Apples are one of the main products of this areas broad open plains and lakes. The province grows 20% of the Turkeys total annual production of apples which is 500,000 tonnes.  Turkey grows 5% of the worlds apple production and ranks 4th after China, USA & France.

Day 2. Lake Eğirdir -Konya

Mosque washrooms are built in order for Muslims to perform there “wudu”. Wudu is a washing ritual which takes place as part of prayer. It involves washing the hands, mouth, nostrils, arms, head & feet. This ensures they enter the Mosque to prayer pure. Some of these washrooms are just as enchanting to the eye as the Mosques themselves, and also very practical with the low stools and rails to rest/wash your feet on.

WHIRLING DERVISH ceremonies were started as a form of meditation by Jalaluddin Rumi, the famous Sufi Muslim mystic and poet, in the 13th century. The Persia-born Rumi — who was living in Konya, then the capital of the Turkish Seljuk Empire told his followers, “There are many roads which lead to God. I have chosen the one of dance and music.” He would fast, mediate and then dance to reach a state of unparalleled enlightenment. Inspired, other sects started to spread his dance, called the Sema, throughout the Ottoman Empire. By the 15th century, the order had established rules for the ritual to maintain its myriad traditions.

Dancers wear long white robes with full skirts, which symbolise the shrouds of their egos. On the dancers’ heads sit tall conical felt hats called sikke, ranging from brown to grey to black depending on their sect; these represent the tombstones of their egos. Over the robes, the dancers wear long dark cloaks, which embody the wearers’ worldly life and are cast off during the ceremony. When the dancer is finally wearing only his long white robe, he is assumed to be without fault and ready to start the mesmerising complex whirls that define the Sema.

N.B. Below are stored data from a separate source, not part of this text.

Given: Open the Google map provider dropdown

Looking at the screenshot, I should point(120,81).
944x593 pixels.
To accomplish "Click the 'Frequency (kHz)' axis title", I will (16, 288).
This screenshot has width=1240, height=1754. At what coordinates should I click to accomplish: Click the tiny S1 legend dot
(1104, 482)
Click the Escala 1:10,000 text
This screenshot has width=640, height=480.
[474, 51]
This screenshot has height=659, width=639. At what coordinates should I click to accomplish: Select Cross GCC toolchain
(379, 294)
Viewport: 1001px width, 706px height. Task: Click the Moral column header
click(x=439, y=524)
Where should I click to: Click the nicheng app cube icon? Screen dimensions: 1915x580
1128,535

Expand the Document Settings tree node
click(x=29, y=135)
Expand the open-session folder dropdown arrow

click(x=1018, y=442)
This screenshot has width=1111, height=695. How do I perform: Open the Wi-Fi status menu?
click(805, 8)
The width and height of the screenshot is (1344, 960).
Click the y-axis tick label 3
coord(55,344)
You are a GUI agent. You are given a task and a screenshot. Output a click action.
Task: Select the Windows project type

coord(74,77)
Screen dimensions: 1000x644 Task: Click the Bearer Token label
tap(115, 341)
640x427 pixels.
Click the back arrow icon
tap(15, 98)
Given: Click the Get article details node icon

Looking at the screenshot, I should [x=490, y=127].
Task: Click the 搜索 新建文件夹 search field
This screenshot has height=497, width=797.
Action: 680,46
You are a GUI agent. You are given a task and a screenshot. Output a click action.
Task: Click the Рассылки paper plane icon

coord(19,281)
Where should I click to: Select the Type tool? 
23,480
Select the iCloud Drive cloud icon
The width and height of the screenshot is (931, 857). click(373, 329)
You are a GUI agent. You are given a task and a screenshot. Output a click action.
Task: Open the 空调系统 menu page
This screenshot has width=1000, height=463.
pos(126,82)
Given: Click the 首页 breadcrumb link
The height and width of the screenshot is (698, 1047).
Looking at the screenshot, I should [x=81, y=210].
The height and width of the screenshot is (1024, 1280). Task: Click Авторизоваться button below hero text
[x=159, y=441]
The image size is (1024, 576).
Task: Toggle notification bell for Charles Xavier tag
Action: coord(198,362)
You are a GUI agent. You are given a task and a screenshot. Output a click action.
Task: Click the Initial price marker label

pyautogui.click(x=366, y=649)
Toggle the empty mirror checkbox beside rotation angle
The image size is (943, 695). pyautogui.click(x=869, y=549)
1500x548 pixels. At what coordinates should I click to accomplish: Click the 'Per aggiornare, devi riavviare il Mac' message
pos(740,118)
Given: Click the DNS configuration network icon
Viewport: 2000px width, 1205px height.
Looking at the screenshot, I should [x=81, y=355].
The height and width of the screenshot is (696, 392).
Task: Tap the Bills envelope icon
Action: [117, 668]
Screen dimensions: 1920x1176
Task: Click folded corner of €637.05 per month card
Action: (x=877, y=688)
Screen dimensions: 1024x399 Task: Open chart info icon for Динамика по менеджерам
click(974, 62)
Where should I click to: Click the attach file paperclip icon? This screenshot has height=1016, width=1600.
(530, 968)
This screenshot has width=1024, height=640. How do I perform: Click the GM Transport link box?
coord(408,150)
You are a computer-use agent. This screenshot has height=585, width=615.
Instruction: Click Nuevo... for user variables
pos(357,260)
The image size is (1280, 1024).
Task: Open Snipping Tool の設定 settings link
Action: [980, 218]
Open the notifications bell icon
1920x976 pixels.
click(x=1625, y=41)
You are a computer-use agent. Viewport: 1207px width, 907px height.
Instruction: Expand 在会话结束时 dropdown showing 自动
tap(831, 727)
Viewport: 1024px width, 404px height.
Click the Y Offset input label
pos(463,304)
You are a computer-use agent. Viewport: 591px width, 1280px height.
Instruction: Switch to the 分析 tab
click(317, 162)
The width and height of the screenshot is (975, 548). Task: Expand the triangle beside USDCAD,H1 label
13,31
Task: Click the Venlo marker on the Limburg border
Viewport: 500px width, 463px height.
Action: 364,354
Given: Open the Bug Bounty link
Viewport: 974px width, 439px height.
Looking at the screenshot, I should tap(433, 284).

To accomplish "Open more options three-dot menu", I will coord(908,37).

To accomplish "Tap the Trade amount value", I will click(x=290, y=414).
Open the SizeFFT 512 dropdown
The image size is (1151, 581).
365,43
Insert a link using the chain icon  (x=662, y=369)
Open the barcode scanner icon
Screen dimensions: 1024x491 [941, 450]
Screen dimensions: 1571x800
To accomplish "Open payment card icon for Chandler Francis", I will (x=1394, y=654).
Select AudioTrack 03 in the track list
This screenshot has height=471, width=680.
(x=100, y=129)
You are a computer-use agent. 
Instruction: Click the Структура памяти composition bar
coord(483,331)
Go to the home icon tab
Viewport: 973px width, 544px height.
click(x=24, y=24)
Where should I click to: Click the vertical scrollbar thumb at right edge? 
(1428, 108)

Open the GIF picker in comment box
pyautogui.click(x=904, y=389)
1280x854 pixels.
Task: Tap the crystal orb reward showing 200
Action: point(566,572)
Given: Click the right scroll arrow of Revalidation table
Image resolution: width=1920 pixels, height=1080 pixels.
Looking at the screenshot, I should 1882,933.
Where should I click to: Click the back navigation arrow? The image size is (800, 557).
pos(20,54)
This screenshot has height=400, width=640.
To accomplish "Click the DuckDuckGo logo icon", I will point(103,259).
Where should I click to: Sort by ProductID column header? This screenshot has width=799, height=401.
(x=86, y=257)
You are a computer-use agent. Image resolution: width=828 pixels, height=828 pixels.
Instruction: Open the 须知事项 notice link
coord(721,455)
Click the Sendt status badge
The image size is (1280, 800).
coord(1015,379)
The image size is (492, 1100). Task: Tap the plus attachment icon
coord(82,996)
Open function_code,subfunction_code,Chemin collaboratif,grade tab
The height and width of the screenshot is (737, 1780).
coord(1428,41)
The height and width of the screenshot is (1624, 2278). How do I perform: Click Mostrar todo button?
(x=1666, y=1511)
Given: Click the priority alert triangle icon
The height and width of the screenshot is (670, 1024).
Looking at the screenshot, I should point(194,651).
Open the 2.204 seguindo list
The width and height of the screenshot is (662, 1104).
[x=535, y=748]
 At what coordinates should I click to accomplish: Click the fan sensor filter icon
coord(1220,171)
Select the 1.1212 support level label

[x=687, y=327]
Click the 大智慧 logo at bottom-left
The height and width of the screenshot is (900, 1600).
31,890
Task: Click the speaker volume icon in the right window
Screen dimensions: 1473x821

The dancers, who fast for many hours before the ceremony, start to turn in rhythmic patterns, using the left foot to propel their bodies around the right foot with their eyes closed. Their whirling is fuelled by accompanying music, which consists of a singer, a flute-player, a kettle-drummer and a cymbal player. As the dancers turn, the skirts of their robes rise, becoming circular cones, as if standing in the air on their own volition.

Enjoy a short video of the mesmerising twirling Dervish.

Day 3. Konya – Göreme (Cappadocia)

Caravanserai, is this where the “caravan” lifestyle was invented?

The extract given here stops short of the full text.